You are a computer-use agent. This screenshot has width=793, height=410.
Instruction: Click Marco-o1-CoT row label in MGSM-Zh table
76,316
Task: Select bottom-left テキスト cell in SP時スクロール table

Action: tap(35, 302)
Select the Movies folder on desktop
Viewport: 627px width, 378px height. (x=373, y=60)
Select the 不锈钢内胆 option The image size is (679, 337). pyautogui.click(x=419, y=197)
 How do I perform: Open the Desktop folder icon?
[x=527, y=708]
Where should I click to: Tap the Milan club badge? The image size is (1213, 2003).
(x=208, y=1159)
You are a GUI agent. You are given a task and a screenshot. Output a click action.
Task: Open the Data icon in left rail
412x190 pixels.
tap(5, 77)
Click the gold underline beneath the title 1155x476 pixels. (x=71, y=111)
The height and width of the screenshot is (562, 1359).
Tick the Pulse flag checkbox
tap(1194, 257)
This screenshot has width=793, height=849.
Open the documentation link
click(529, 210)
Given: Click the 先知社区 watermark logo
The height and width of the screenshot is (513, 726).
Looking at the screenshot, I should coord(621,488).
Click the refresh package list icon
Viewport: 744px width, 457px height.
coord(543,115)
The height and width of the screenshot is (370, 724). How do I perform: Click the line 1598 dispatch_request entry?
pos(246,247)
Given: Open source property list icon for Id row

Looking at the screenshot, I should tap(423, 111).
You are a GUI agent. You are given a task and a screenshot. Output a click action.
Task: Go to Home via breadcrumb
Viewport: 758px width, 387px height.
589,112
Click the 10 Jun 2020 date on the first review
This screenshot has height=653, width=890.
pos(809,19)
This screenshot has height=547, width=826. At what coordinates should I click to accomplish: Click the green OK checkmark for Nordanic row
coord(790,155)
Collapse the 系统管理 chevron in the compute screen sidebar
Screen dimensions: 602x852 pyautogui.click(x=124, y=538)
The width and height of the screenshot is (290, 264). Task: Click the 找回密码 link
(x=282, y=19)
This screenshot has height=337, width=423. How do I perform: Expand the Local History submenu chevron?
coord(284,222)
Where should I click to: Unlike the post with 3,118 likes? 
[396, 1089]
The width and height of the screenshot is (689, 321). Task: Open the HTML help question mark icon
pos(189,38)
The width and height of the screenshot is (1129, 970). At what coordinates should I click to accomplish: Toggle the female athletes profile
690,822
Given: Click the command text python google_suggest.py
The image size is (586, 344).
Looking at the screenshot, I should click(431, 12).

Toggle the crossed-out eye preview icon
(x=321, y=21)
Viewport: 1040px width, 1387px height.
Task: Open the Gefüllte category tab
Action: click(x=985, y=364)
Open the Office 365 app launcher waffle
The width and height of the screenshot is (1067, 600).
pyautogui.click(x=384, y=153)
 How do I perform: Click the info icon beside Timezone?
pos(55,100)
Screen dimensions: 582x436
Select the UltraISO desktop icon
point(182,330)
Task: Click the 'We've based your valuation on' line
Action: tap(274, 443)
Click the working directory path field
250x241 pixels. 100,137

+ + + + +

• [What to do]: All of the data above should be reproduced word for word.

• [Your solution]:
You are a computer-use agent. This screenshot has width=793, height=410.
Instruction: Click Marco-o1-CoT row label in MGSM-Zh table
76,316
Task: Select bottom-left テキスト cell in SP時スクロール table

Action: tap(35, 302)
Select the Movies folder on desktop
Viewport: 627px width, 378px height. (x=373, y=60)
Select the 不锈钢内胆 option The image size is (679, 337). pyautogui.click(x=419, y=197)
 How do I perform: Open the Desktop folder icon?
[x=527, y=708]
Where should I click to: Tap the Milan club badge? The image size is (1213, 2003).
(x=208, y=1159)
You are a GUI agent. You are given a task and a screenshot. Output a click action.
Task: Open the Data icon in left rail
412x190 pixels.
tap(5, 77)
Click the gold underline beneath the title 1155x476 pixels. (x=71, y=111)
The height and width of the screenshot is (562, 1359).
Tick the Pulse flag checkbox
tap(1194, 257)
This screenshot has width=793, height=849.
Open the documentation link
click(529, 210)
Given: Click the 先知社区 watermark logo
The height and width of the screenshot is (513, 726).
Looking at the screenshot, I should coord(621,488).
Click the refresh package list icon
Viewport: 744px width, 457px height.
coord(543,115)
The height and width of the screenshot is (370, 724). How do I perform: Click the line 1598 dispatch_request entry?
pos(246,247)
Given: Open source property list icon for Id row

Looking at the screenshot, I should tap(423, 111).
You are a GUI agent. You are given a task and a screenshot. Output a click action.
Task: Go to Home via breadcrumb
Viewport: 758px width, 387px height.
589,112
Click the 10 Jun 2020 date on the first review
This screenshot has height=653, width=890.
pos(809,19)
This screenshot has height=547, width=826. At what coordinates should I click to accomplish: Click the green OK checkmark for Nordanic row
coord(790,155)
Collapse the 系统管理 chevron in the compute screen sidebar
Screen dimensions: 602x852 pyautogui.click(x=124, y=538)
The width and height of the screenshot is (290, 264). Task: Click the 找回密码 link
(x=282, y=19)
This screenshot has height=337, width=423. How do I perform: Expand the Local History submenu chevron?
coord(284,222)
Where should I click to: Unlike the post with 3,118 likes? 
[396, 1089]
The width and height of the screenshot is (689, 321). Task: Open the HTML help question mark icon
pos(189,38)
The width and height of the screenshot is (1129, 970). At what coordinates should I click to accomplish: Toggle the female athletes profile
690,822
Given: Click the command text python google_suggest.py
The image size is (586, 344).
Looking at the screenshot, I should click(431, 12).

Toggle the crossed-out eye preview icon
(x=321, y=21)
Viewport: 1040px width, 1387px height.
Task: Open the Gefüllte category tab
Action: click(x=985, y=364)
Open the Office 365 app launcher waffle
The width and height of the screenshot is (1067, 600).
pyautogui.click(x=384, y=153)
 How do I perform: Click the info icon beside Timezone?
pos(55,100)
Screen dimensions: 582x436
Select the UltraISO desktop icon
point(182,330)
Task: Click the 'We've based your valuation on' line
Action: tap(274, 443)
Click the working directory path field
250x241 pixels. 100,137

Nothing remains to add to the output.